**Goal 1**:
Report how many lines of the listing below contain the string "height", treating case as significant. Give only the number.

── Source text ──

Using volume Bragg grating (VBG) technology, Photon etc has developed, specifically for RRS, two types of ultra narrow band tunable filters: a laser line filter and a notch filter. The Laser Line Tunable Filter (LLTF) is installed on the Tunable Ti:Saph laser (Figure 2) and blocks the unwanted fluorescence produced by the laser, leaving the excitation laser line untouched. Two steering mirrors (M1 and BS) send the laser line into a standard microscope where the laser beam is focused on the sample of interest. The second filter, a Tunable Top Notch Filter (TTNF), is installed on the microscope. The TTNF blocks the Rayleigh scattering coming from the material, leaving the Raman signal untouched down to 50 cm-1 (20cm-1 has been achieved) with a throughput of up to 80%. The tunable filters are controlled by a computer via USB links, allowing fast wavelength selection.

───
── Material provided ──

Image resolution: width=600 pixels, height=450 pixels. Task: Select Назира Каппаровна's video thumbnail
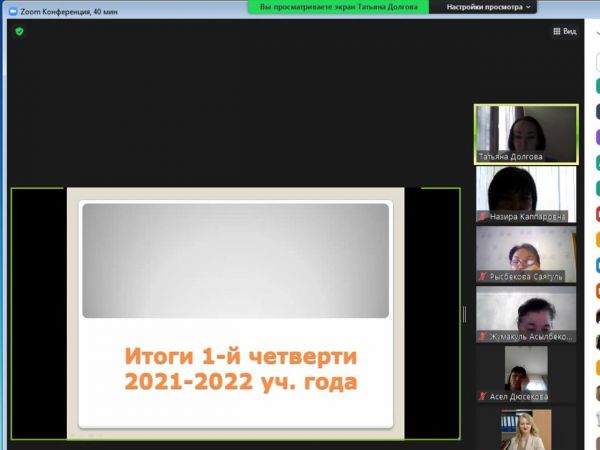tap(526, 188)
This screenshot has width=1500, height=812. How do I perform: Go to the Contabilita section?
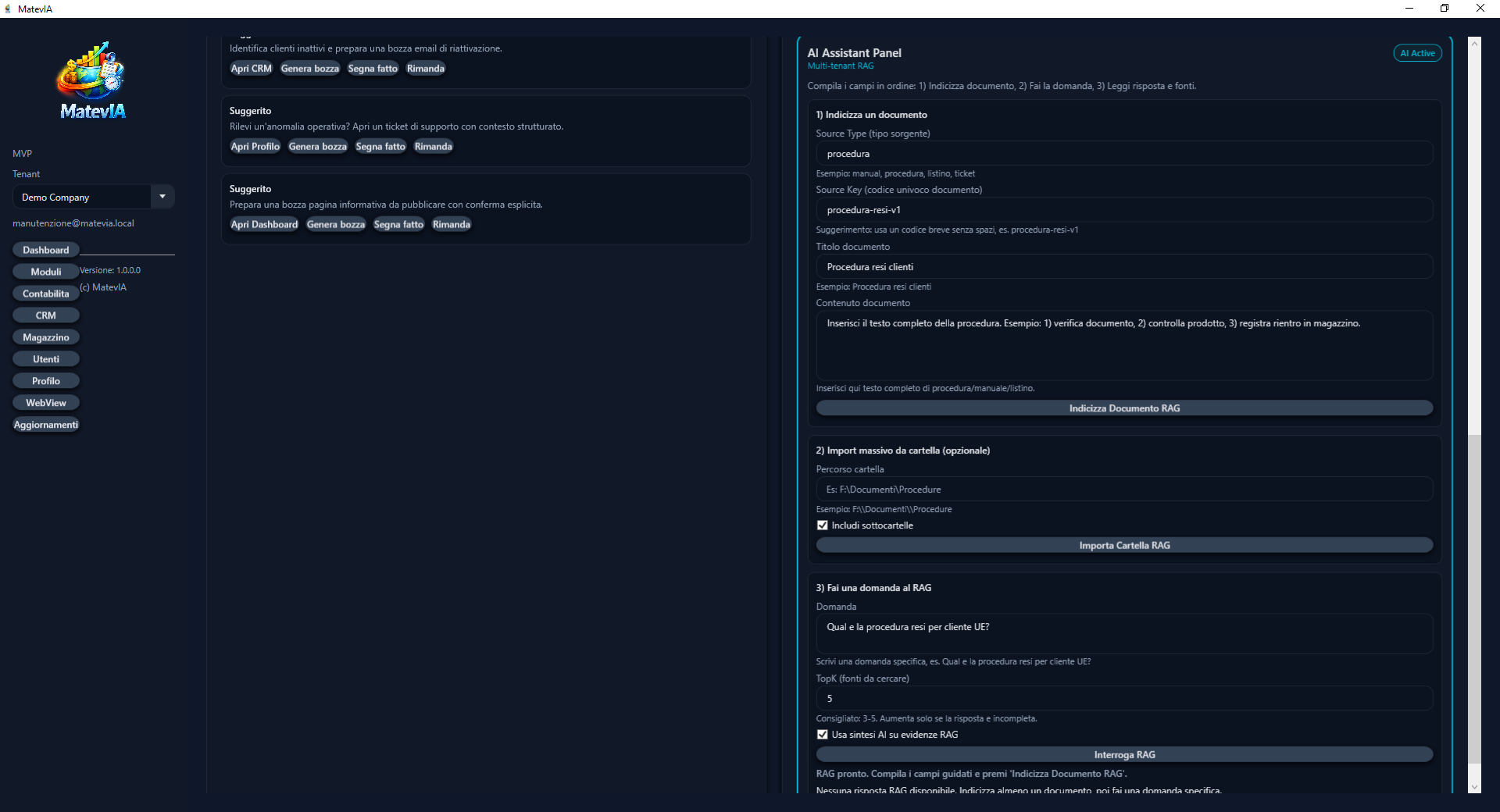tap(46, 294)
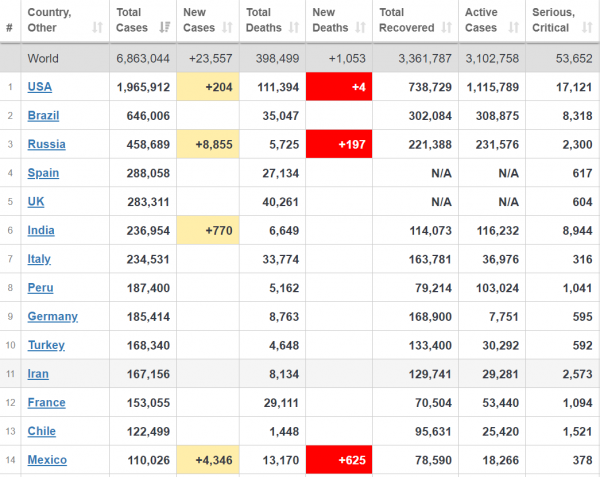Follow the Russia link
The height and width of the screenshot is (477, 600).
point(47,144)
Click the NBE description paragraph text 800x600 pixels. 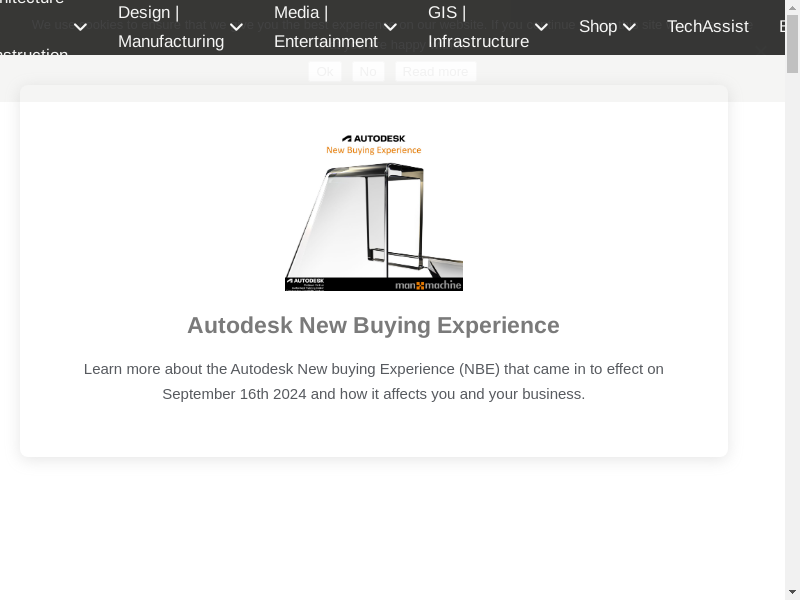coord(373,381)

───

**Goal 2**:
In the passage on tunable filters, substitute "spectrometer" for "microscope" and write out the span between "Using volume Bragg" and "fast wavelength selection.", inclusive.

**Exercise solution 1**:
3

**Exercise solution 2**:
Using volume Bragg grating (VBG) technology, Photon etc has developed, specifically for RRS, two types of ultra narrow band tunable filters: a laser line filter and a notch filter. The Laser Line Tunable Filter (LLTF) is installed on the Tunable Ti:Saph laser (Figure 2) and blocks the unwanted fluorescence produced by the laser, leaving the excitation laser line untouched. Two steering mirrors (M1 and BS) send the laser line into a standard spectrometer where the laser beam is focused on the sample of interest. The second filter, a Tunable Top Notch Filter (TTNF), is installed on the spectrometer. The TTNF blocks the Rayleigh scattering coming from the material, leaving the Raman signal untouched down to 50 cm-1 (20cm-1 has been achieved) with a throughput of up to 80%. The tunable filters are controlled by a computer via USB links, allowing fast wavelength selection.